Features and Constraints

Constraint Satisfaction Problems (CSPs)

A set of variables
a domain for each variable
A set of constraints or evaluation functions
Two kinds of problems:
1. Satisfiability Problems:
  - Find an assignment that satisfies constraints (hard constraints)
2. Optimization Problems:
  - Find an assignment that optimises the evaluation function (soft constraints)
A solution to a CSP is an assignment to the variables that satisfies all constraints
A solution is a model of the constraints

CSPs as Graph Searching Problems

Two ways to represent CSPs as a graph searching:

Complete Assignment:
- Nodes:
  - assignment of value to all variables
- Neighbors:
  - change one variable value
Partial assignment:
- Nodes:
  - assignment to first $k - 1$ variables
- Neighbors:
  - assignment to $k^{t h}$ variable
    But,
These search spaces can get extremely large (thousands of variables), so the branching factors can be big
Path to goal is not important, only the goal is
No predefined starting nodes

Classic CSP: Crossword Construction

Pasted image 20250415202956.png

Dual Representations

Two ways to represent the crossword as a CSP

Primal representation
- Nodes represent word positions: 1-down, …, 6-across
- Domains are the words
- Constraints specify that the letters on the intersections must be the same
Dual representation
- Nodes represent the individual squares
- Domains are the letters
- Constraints specify that the words must fit

Posing a CSP

Variables: $V_{1}, V_{2}, \dots, V_{n}$
Domains: for each variable, $V_{i}$ has a domain $D_{v_{i}}$
Constraints: Restrictions on the values a set of variables can jointly have

Examples

Pasted image 20250415203631.png

Constraints

Can be N-ary, Over sets of $N$ variables
- e.g. “dual representation” for crossword puzzles with letters as domains
  - word length $n$ with constraint for each letter
  - $n$ variables
Here: Consider only Unary and Binary
- e.g. “first representation” for crossword puzzles with words as domains
  - constraint on word length and intersection
  - 1 or 2 variables

Solutions:

Generate and test

Generate all possible assignments and test if it satisfies

Backtracking

able to prune branches
evaluate constraints as soon as they are grounded
traverse in order

Consistency

More general approach
look for inconsistencies
- e.g. C=4 is inconsistent with any value of D since $C < D$
- backtracking will “re-discover” this for every value of A, B
graphical representation of constraints
Constraint Network (CN)

[Rows from a dataset]
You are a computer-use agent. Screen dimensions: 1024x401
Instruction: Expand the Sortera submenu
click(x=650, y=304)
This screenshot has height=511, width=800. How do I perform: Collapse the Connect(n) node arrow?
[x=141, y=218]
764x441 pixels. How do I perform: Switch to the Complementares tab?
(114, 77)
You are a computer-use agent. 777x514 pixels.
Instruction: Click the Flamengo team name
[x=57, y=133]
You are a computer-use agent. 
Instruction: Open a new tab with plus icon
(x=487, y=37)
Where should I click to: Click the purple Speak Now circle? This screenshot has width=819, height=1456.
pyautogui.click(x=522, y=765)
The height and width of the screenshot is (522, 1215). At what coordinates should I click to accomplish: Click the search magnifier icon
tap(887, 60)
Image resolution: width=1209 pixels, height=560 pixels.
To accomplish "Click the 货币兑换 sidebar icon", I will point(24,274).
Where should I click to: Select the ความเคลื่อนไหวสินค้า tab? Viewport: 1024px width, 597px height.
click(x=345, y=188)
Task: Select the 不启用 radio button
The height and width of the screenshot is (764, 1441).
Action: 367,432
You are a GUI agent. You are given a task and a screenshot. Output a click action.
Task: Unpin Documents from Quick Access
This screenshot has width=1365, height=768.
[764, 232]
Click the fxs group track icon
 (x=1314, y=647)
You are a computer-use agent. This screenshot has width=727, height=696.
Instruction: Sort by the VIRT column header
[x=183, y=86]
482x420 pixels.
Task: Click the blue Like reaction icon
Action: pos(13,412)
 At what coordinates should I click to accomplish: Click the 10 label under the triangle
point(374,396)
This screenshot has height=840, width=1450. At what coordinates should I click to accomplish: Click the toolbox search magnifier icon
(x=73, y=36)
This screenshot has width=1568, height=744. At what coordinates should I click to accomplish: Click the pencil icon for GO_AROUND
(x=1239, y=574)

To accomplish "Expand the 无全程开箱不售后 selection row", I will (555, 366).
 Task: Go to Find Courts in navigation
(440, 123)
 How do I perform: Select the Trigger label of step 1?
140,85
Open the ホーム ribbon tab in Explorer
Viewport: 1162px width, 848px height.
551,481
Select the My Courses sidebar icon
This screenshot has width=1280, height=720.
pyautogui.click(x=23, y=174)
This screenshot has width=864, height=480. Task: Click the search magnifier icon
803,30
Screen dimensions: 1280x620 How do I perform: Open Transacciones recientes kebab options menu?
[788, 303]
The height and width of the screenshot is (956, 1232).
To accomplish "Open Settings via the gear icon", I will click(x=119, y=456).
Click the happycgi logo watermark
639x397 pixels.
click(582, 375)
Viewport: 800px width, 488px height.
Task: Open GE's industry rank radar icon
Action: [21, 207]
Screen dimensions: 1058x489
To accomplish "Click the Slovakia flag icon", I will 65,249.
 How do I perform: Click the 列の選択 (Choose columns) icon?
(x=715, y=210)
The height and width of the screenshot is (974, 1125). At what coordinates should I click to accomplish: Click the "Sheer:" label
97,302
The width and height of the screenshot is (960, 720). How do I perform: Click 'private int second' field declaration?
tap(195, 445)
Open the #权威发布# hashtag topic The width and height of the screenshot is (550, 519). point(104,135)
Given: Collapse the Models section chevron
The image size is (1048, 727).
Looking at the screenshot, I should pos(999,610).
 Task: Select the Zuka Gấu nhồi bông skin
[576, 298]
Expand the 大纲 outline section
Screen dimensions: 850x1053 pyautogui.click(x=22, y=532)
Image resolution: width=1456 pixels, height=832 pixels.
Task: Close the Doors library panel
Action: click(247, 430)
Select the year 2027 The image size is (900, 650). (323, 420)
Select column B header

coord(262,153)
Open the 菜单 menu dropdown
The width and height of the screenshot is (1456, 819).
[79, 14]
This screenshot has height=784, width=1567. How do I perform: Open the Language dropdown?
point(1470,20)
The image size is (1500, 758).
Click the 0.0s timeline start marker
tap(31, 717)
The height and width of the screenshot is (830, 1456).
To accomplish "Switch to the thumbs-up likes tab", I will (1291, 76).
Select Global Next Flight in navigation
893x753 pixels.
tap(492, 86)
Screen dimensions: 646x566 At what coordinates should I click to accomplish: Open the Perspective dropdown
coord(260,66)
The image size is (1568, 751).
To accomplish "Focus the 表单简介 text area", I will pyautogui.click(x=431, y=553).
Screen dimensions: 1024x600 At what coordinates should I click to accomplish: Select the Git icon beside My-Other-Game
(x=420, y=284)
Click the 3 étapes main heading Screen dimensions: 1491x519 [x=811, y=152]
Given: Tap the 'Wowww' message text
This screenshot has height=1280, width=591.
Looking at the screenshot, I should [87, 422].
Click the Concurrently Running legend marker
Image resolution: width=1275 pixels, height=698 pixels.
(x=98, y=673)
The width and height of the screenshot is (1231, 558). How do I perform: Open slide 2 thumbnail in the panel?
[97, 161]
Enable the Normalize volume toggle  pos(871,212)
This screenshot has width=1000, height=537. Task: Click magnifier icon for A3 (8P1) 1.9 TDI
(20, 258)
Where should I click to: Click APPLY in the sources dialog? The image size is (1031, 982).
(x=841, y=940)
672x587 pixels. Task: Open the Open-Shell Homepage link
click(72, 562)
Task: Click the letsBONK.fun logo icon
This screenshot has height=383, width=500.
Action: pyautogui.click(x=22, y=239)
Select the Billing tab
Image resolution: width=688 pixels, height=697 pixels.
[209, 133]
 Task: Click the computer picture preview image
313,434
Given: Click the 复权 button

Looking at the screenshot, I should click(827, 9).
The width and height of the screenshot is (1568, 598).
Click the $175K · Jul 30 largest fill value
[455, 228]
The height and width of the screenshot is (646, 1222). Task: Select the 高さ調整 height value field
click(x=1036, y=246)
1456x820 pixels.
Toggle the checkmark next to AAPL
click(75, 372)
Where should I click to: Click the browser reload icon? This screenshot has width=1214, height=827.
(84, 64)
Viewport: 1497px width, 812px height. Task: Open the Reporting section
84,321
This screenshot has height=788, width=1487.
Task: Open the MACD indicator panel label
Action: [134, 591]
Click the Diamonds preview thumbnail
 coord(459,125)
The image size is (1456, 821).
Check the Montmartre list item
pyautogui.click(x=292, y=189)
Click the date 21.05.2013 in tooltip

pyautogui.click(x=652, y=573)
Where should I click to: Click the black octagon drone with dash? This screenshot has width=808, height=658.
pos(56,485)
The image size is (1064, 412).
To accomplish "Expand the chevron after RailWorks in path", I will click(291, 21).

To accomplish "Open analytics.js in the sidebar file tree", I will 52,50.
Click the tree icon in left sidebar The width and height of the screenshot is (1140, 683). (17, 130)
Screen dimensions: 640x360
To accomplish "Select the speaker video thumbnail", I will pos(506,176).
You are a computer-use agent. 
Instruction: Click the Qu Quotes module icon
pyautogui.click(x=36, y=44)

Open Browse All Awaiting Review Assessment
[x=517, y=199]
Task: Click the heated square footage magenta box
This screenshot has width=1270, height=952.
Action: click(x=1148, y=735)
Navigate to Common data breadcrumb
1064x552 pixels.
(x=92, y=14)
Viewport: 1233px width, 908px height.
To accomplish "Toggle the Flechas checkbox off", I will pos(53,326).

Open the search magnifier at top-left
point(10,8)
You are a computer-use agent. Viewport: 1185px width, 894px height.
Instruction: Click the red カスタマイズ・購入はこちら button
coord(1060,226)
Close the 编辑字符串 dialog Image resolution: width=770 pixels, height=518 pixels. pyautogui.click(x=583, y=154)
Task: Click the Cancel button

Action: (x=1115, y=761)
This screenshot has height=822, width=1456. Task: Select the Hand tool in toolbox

== Written request 1 ==
Reproduce the passage of the CSP notes from "More general approach" up to and including "Constraint Network (CN)".
== Written request 2 ==
List the solution approaches that the CSP notes give under the heading "Solutions:".
== Written request 3 ==
Write the next part of the CSP notes, picking up after their last line.

== Result 1 ==
More general approach
look for inconsistencies
- e.g. C=4 is inconsistent with any value of D since $C < D$
- backtracking will “re-discover” this for every value of A, B
graphical representation of constraints
Constraint Network (CN)

== Result 2 ==
Generate and test
Backtracking
Consistency

== Result 3 ==
domain constraint is unary constraint on values in a domain, written as $(X, c (X))$
A node in a CN is domain consistent if no domain value violates any domain constraint
A CN is domain consistent if all nodes are domain consistent
Arc $(X, x (X, Y))$ is a constraint on $X$
An arc $(X, x (X, Y))$ is arc consistent if for each $X \in D_{X}$ , there is some $Y \in D_{Y}$ such that $c (X, Y)$ is satisfied
- Bi-directional
A CN is arc consistent if all arcs are arc consistent
A set of variables ${X_{1}, X_{2}, X_{3}, \dots, X_{N}}$ is path consistent if all arcs and domains are consistent
Formal Representation:

AC-3

Makes a CN arc consistent and domain consistent

To-Do Arcs Queue (TDA) has all inconsistent arcs

Implementation

Make all domains domain consistent
Put all arcs $(Z, c (Z,_))$ in TDA
repeat
a. Select and remove an arc $(X, c (X, Y))$ from TDA
b. Remove all values of domain of $X$ that don’t have a value in domain of $Y$ that satisfies the constraint $c (X, Y)$
c. If any were removed, Add all arcs $(Z, c^{'} (Z, X))$ to TDA $\forall Z \neq Y$

until TDA is empty

When AC-3 Terminates

AC-3 always terminates with one of these three conditions:

Every domain is empty:
- there is no solution
Every domain has a single value:
- has solution!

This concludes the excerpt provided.